So when does "going out for one drink" = giving some guy an HJ on the sidewalk?!?
okay so i know you are missing your wallet but at least its not your tooth. i am missing my tooth.
I had the spins so badly it was like I was having sex with 2 girls
I don't know how it happened, one minute we were talking about Huck Finn, the next minute I was blowing him behind the corner of his apartment building.
sorry for throwing an entire water bottle of vodka at you. It was very wasteful
Cancel that soberness update. I just almost fell down in the security line
Hurricane Sex Time is the only thing iv said since it started.
Of course... Double fistin nati light cuz the powers out and it cuts down the times i gotta open the fridge... Genius
Why were you staring at her like that over breakfast?
Because I was eating with a spoon to remind her that she threw up on my hand while she was MAKING me spoon with her after our drunk sex. She got it. Don't worry.

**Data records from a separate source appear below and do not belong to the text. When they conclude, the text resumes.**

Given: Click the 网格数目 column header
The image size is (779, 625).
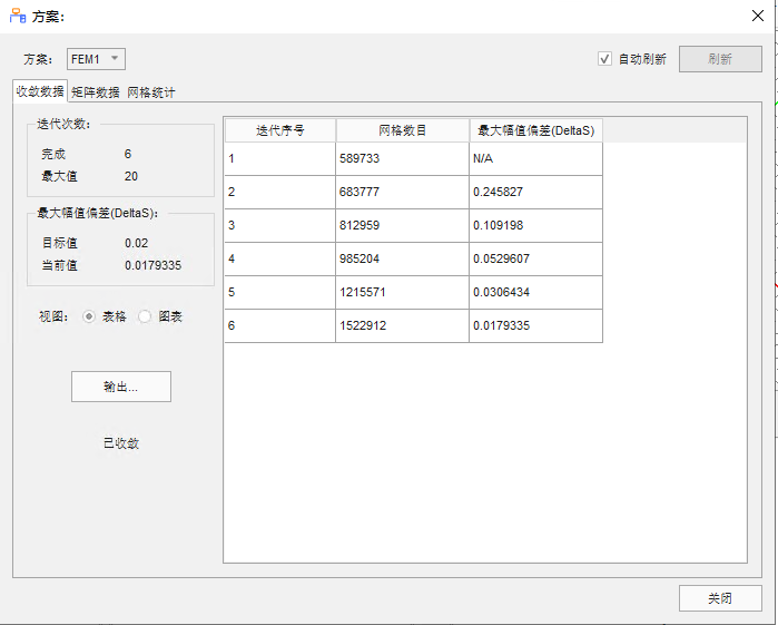Looking at the screenshot, I should (x=402, y=130).
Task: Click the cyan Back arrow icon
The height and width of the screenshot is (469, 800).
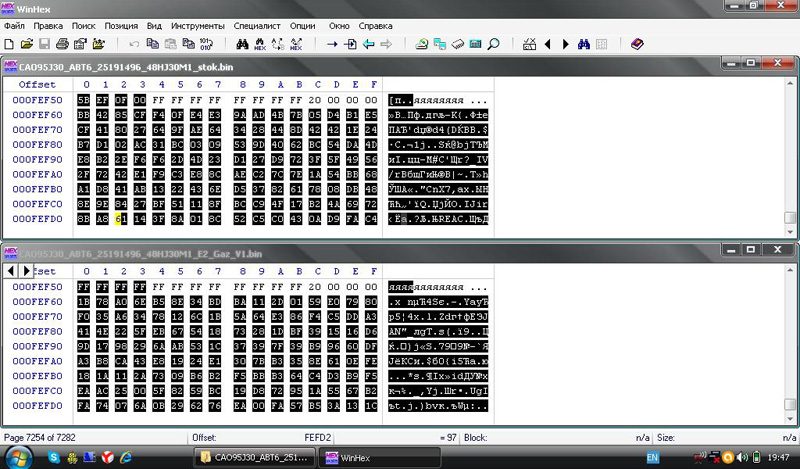Action: click(369, 44)

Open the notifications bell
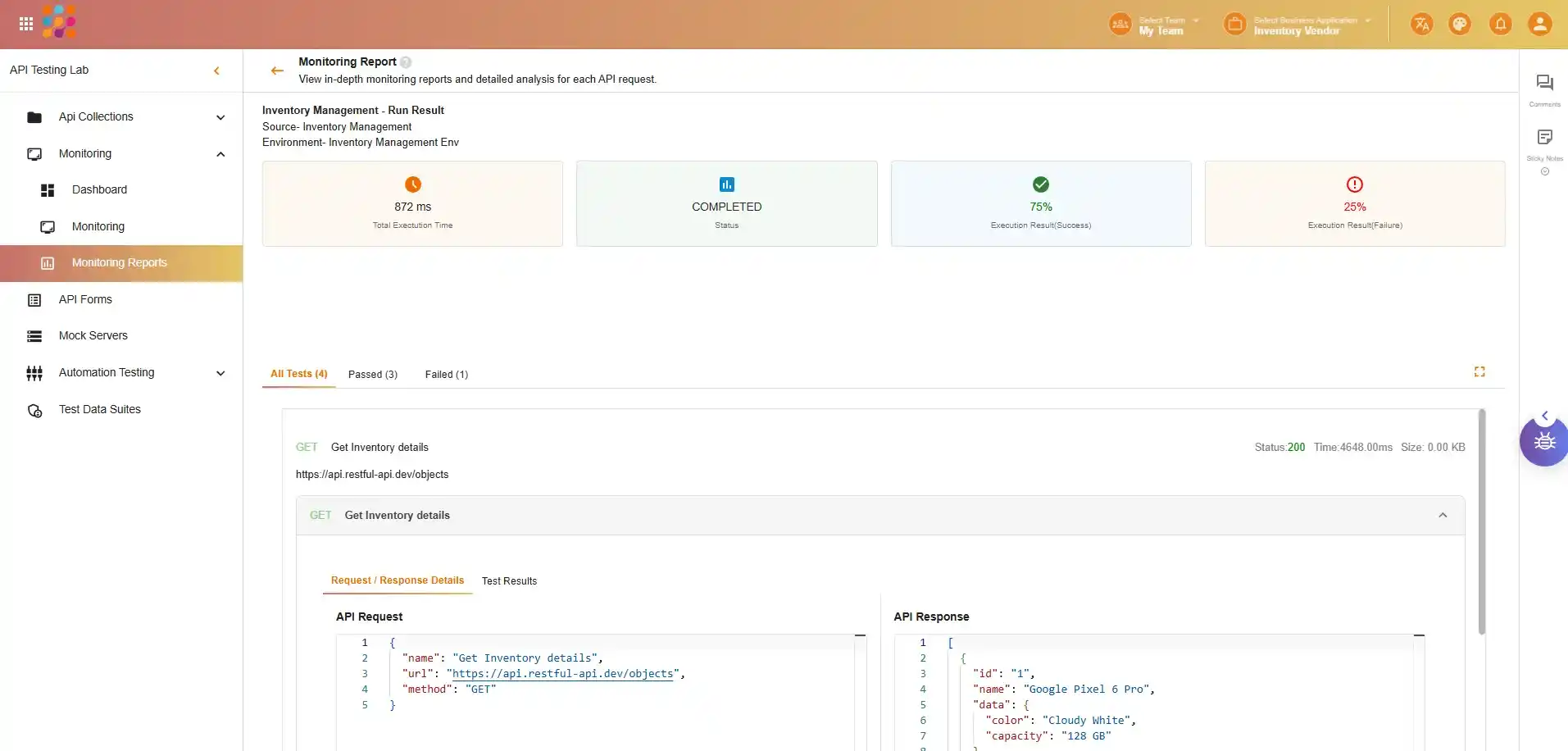click(x=1500, y=24)
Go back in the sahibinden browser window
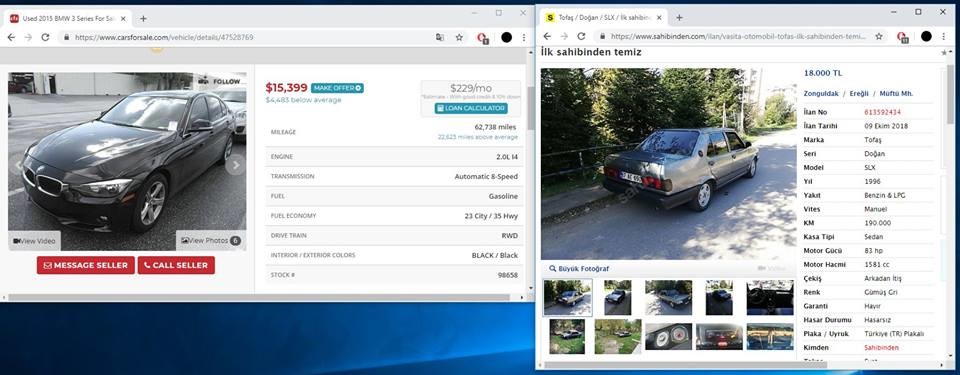This screenshot has height=375, width=960. [547, 36]
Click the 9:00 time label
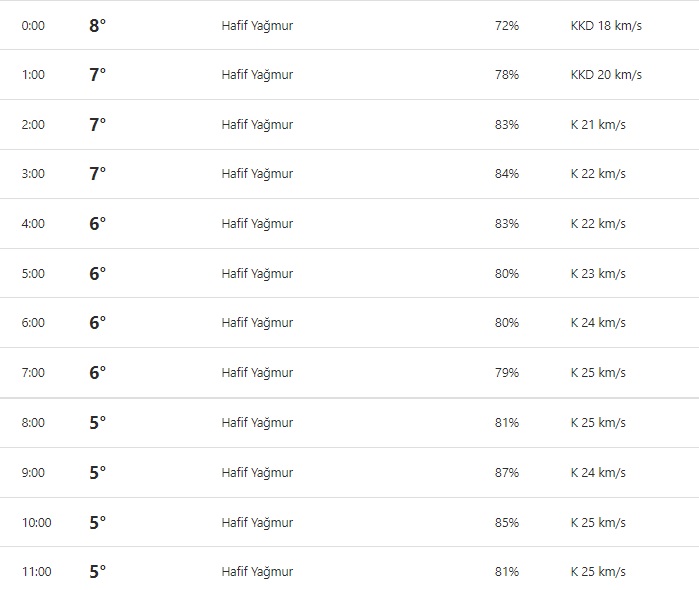 (x=33, y=472)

How can someone be so bad at fingering? It's such a simple concept
I have an epic ass bruise from a wheel tonight and I am drunk now because I decided vodka heals all wounds.
Come back. Shots need mouths.
I mean I could but due to my age and being a mother and all I feel it's poor judgment to give fellatio in a public establishment.
I just found those cheese sticks in my purse. Along with a handful of confetti.
Did a 4 pm walk of GLORY the next day.